**Dataset entries:**

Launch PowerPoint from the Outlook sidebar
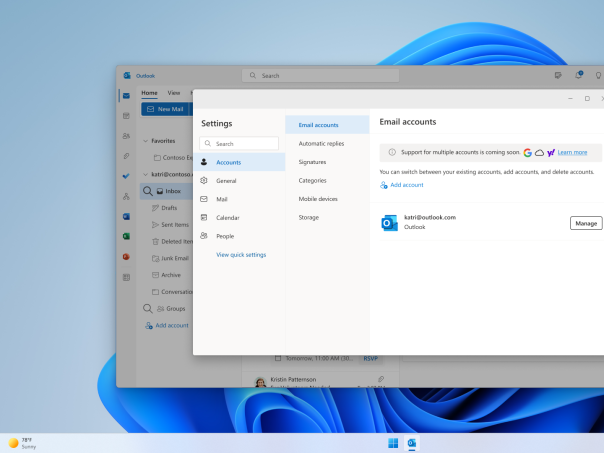 pyautogui.click(x=126, y=256)
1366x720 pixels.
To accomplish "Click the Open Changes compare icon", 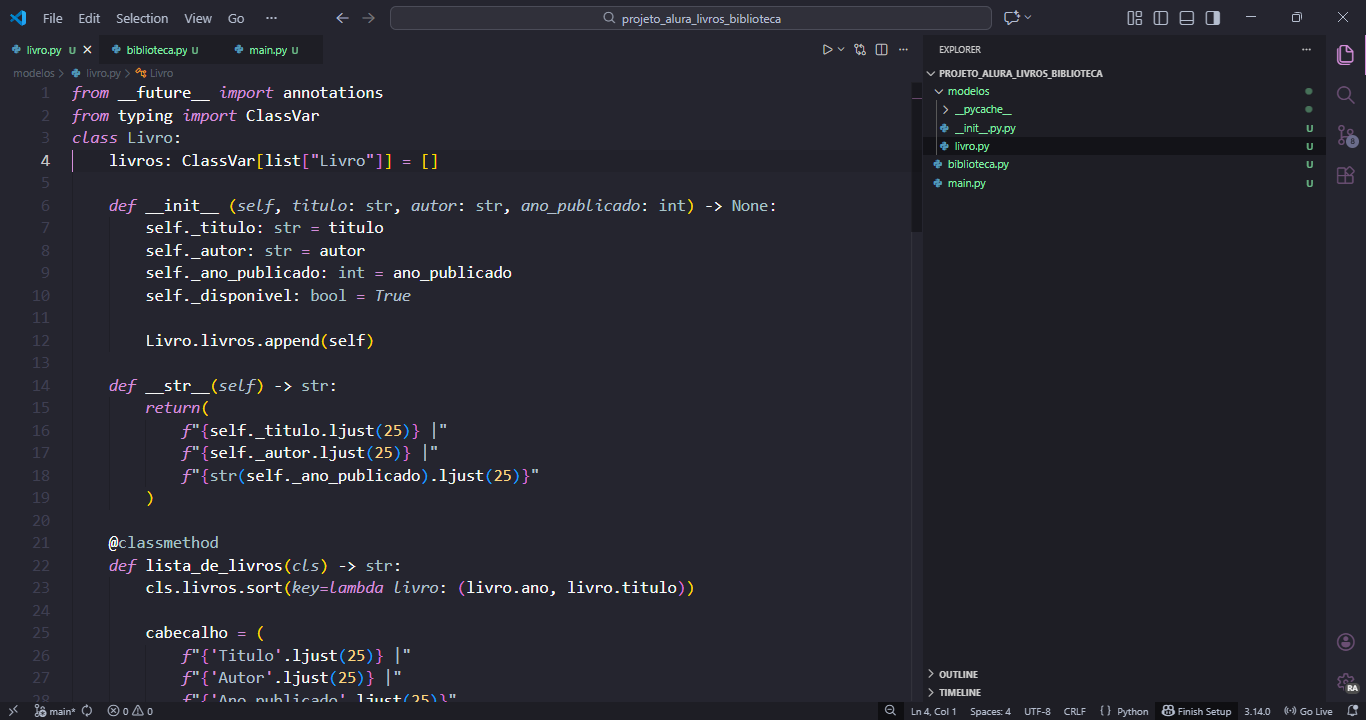I will pyautogui.click(x=859, y=50).
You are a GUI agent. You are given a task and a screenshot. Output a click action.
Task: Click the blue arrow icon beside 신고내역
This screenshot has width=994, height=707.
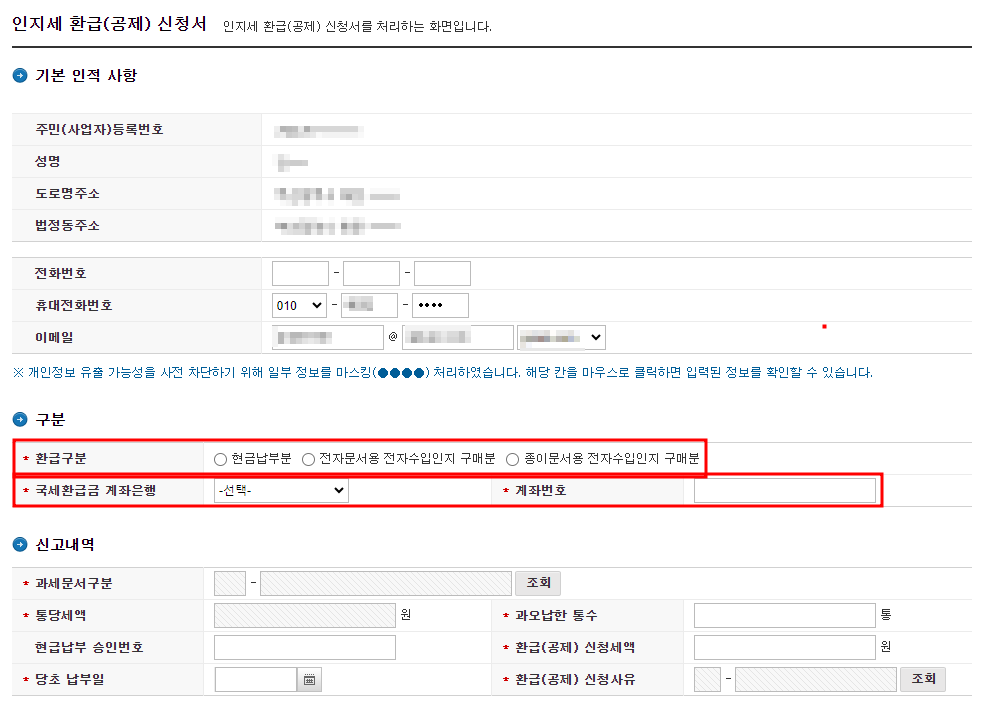[x=18, y=545]
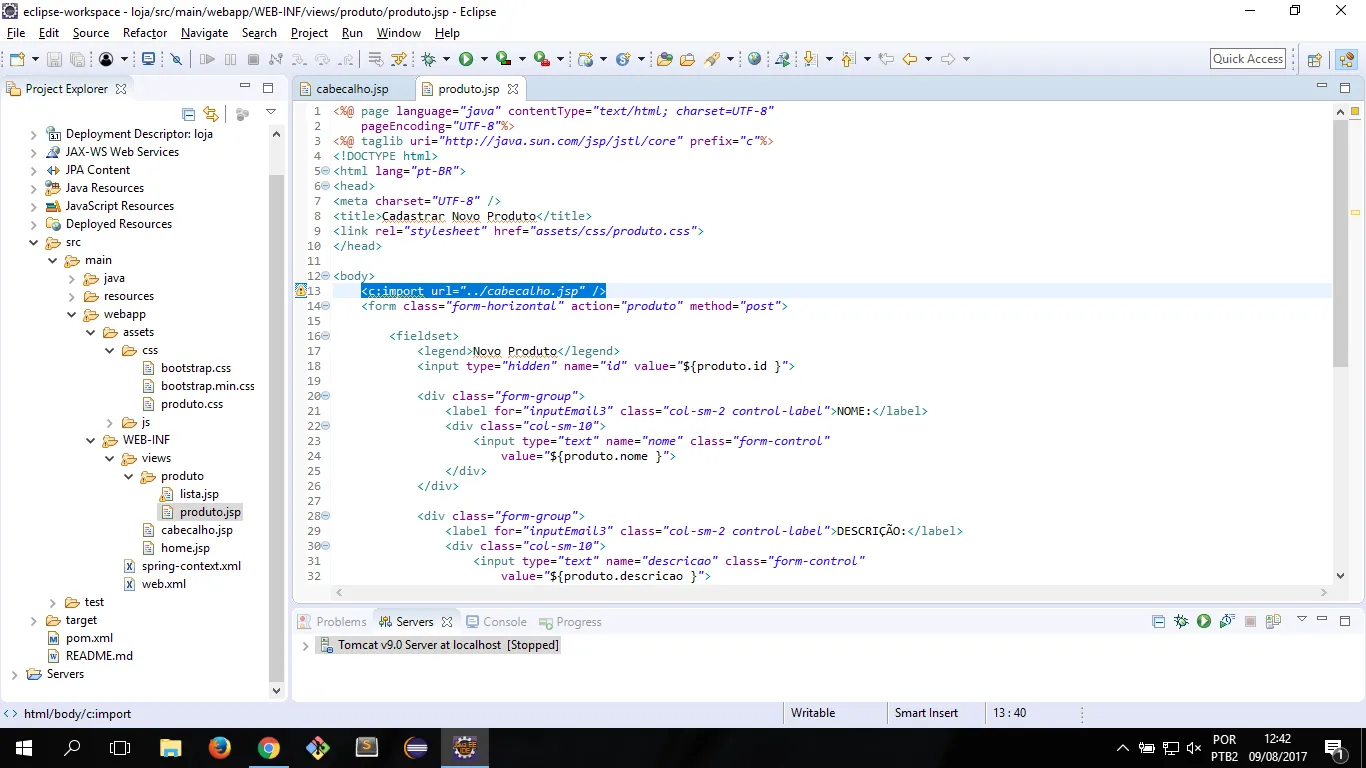Open the web browser globe icon
The height and width of the screenshot is (768, 1366).
coord(754,60)
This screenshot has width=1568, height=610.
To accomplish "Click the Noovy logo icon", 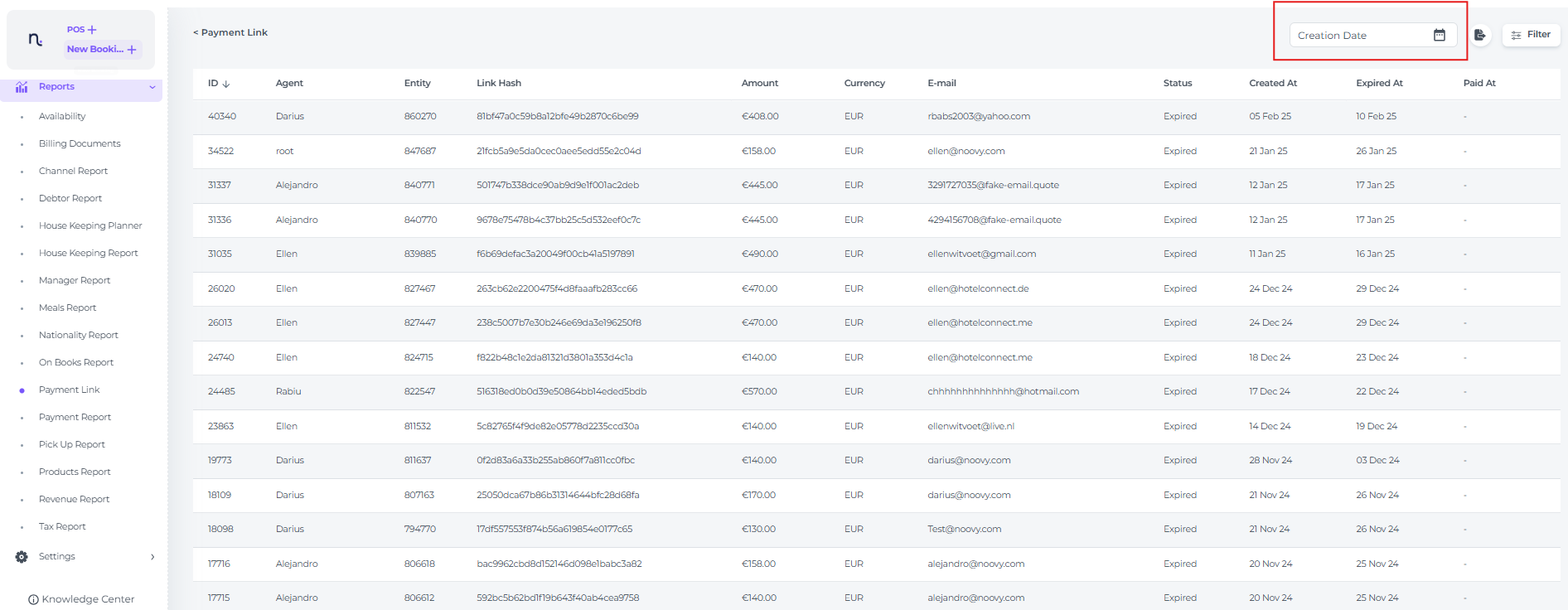I will tap(35, 39).
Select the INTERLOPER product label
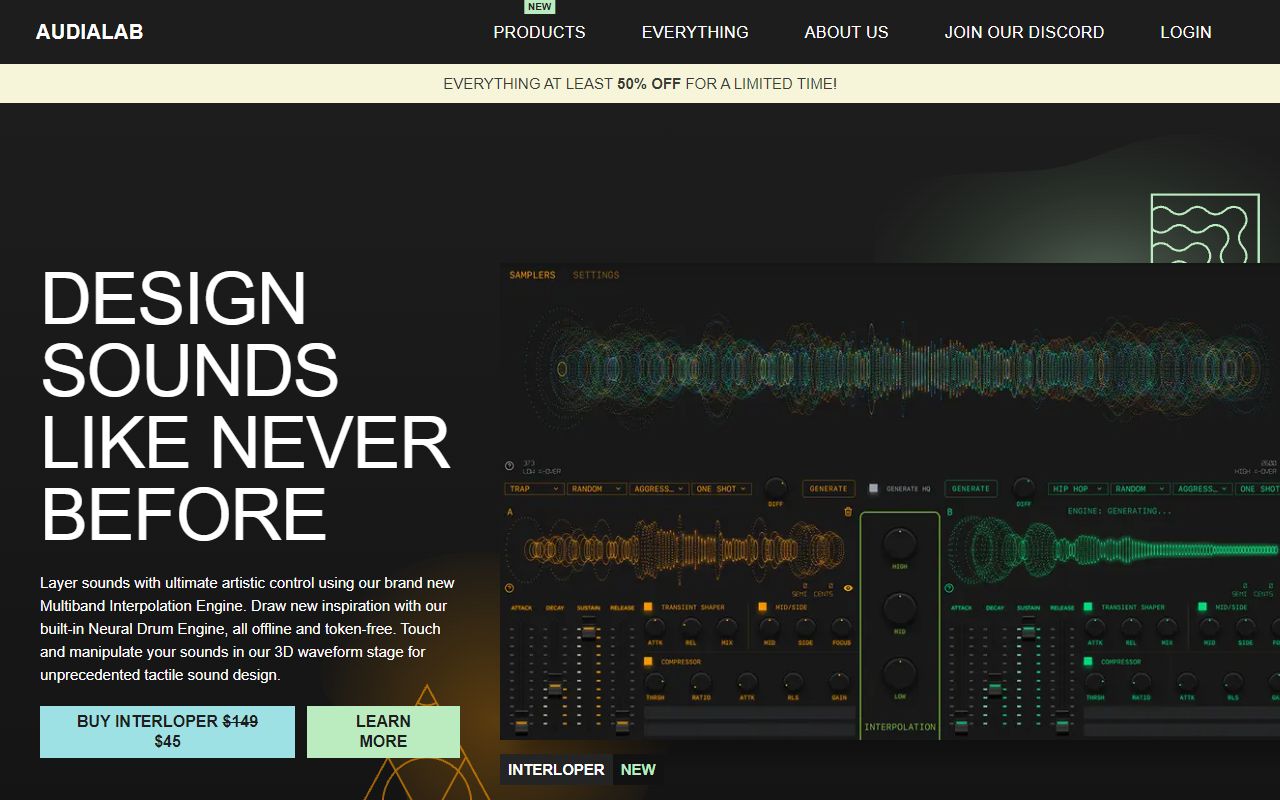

**GOAL OF THE EXERCISE:**
With the pictures removed from your copy, retype the lines above from the one that contains "This screenshot has width=994, height=707." through the one that contains "This screenshot has width=1568, height=610.", exactly.

**SOLUTION TO THIS PROBLEM:**
This screenshot has width=994, height=707.
[x=18, y=545]
Open the web browser globe icon
The height and width of the screenshot is (768, 1366).
coord(754,60)
This screenshot has width=1568, height=610.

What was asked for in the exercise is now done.